Este gobierno da pasos en el desmantelamiento del Estado fusionando o desapareciendo ministerios y quitándoles presupuestos para políticas públicas; otorga altos beneficios a las grandes empresas, grupos financieros y gremios patronales; apunta a quitar sensibles derechos laborales a trabajadoras y trabajadores; apela al autoritarismo y la represión para enfrentar conflictos sociales, indígenas y populares (“escuela segura”, registro de vándalos”); busca gobernar por decretos saltándose hasta donde pueda al Congreso; minimiza o aborta planes respecto a derechos humanos y derechos de las mujeres; doctrinariamente vuelve a insistir en las políticas desarrolladas por la dictadura (la cual Kast respaldó, incluida la simpatía con violadores de derechos humanos), como “el chorreo” de recursos desde sectores millonarios hacia el pueblo; se suma a las acciones militaristas e injerencistas de Donald Trump; imprime sellos religiosos a sus actuaciones, criminaliza la movilización social, pone en una situación riesgosa a un sector político queriendo vincular a los comunistas a “la violencia” (el conocido anticomunista de la ultraderecha); deja de lado iniciativas para las minorías sexuales, e incluso, en su momento, apeló a la estética establecida por Augusto Pinochet.

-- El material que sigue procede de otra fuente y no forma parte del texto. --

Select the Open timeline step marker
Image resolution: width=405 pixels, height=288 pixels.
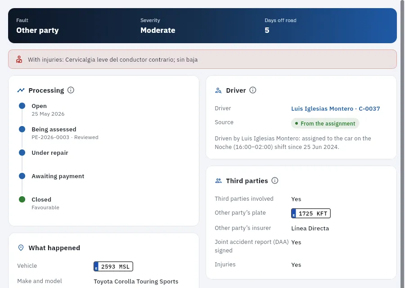click(22, 106)
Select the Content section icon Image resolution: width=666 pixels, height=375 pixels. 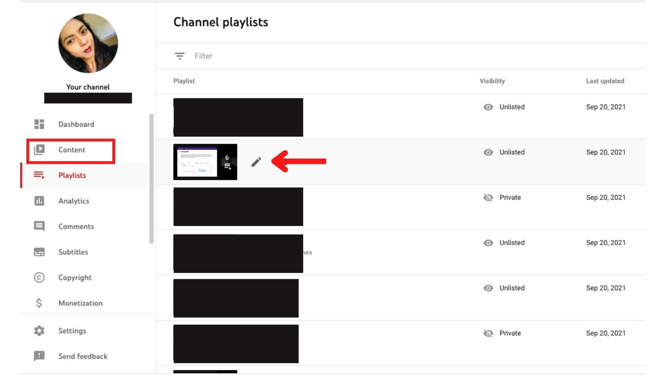[39, 150]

Del actual mandatario salieron declaraciones como que “mientras más se habla de derechos se restringe la libertad”, y “nuestros hijos están amenazados por esta pseudolibertad”, en sintonía con las tesis de la ultraderecha mundial y que promueven organizaciones como la Political Network for Values (Red Política por los Valores), instancia que Kast presidió, y como el Grupo de Conservadores y Reformistas Europeos (ECR), la Conferencia de Acción Política Conservadora y Patriotas por Europa.

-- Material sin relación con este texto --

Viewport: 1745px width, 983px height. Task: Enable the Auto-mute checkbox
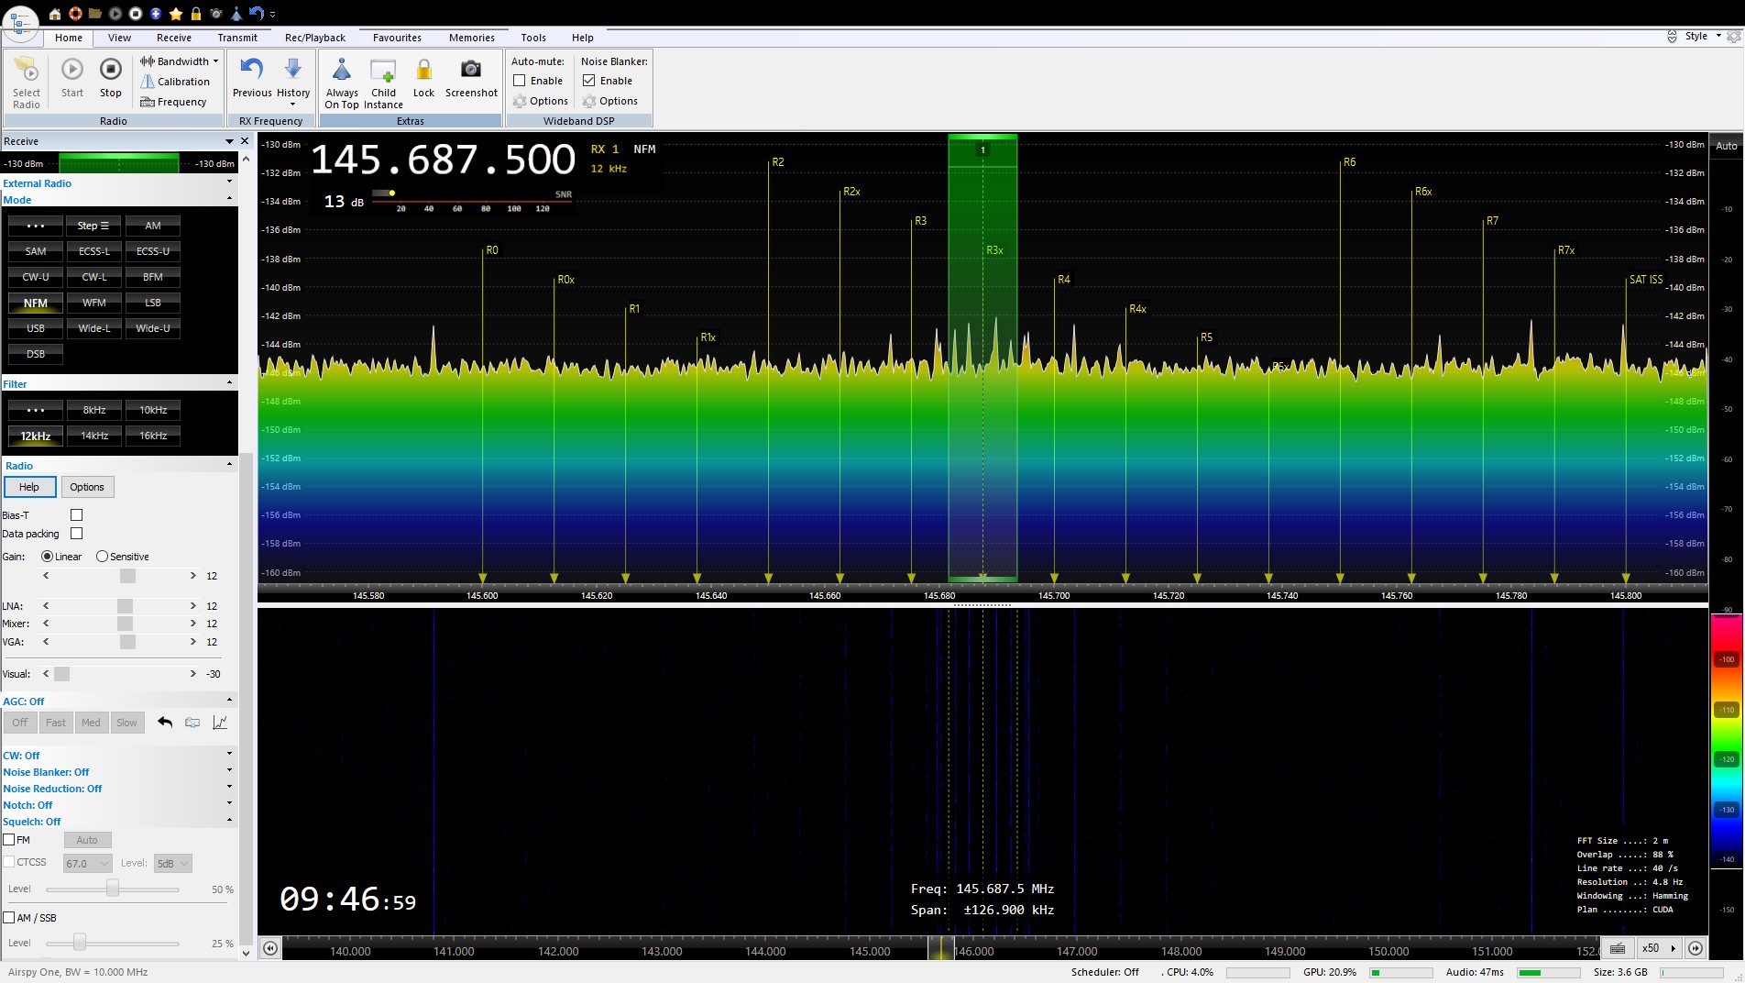pos(520,81)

En esa línea doctrinaria, José Antonio Kast está por eliminar proyectos de ley relacionados con la legalización del aborto y permitir la eutanasia, así como ampliar derechos civiles; está por menor regulación y menor cobro de impuestos a los super millonarios y grandes empresarios; quiere echar atrás la ley de 40 horas de trabajo semanal (llegar a las 50), distorsiona la iniciativa de Salas Cunas y sacó de cuajo el proyecto de negociación ramal; asume como propia la batalla cultural colocando preceptos religiosos y ultraconservadores respecto a la familia y la individualidad de las personas, y construye relatos ultranacionalistas; hay una política de regresión en derechos sociales, civiles y humanos. Ni hablar que desde la orgánica política del mandatario se definió como “la derecha cobarde” a ciertos partidos, reforzando la zanja en el sector conservador, entre la extrema derecha y la derecha tradicional.

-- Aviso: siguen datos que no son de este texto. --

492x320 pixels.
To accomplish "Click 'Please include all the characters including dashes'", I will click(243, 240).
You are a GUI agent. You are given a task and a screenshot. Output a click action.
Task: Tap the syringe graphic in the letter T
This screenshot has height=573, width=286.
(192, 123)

José Antonio Kast, en su momento, expresó ideas de extrema derecha al sostener que “está el ambientalismo extremo, que prioriza la naturaleza por sobre el ser humano; el animalismo radical, porque nadie puede decir que nosotros no queremos a los animales, pero ese radicalismo antepone a los animales sobre la dignidad del ser humano; el feminismo ideológico, que enfrenta a hombres y mujeres en lugar de dignificarlos por igual; y el indigenismo radical, que reemplaza a la valoración de todos los miembros de la sociedad independiente de su origen”.
No hay que dejar de ver. Soslayar factores como el carácter ideológico y la definición política de esta administración puede llevar a confusiones, omisiones y no entendimiento del real contenido e intención que está en desarrollo y sobre la mesa. No es un ejercicio teórico, sino la comprensión respecto a procesos políticos bien concretos.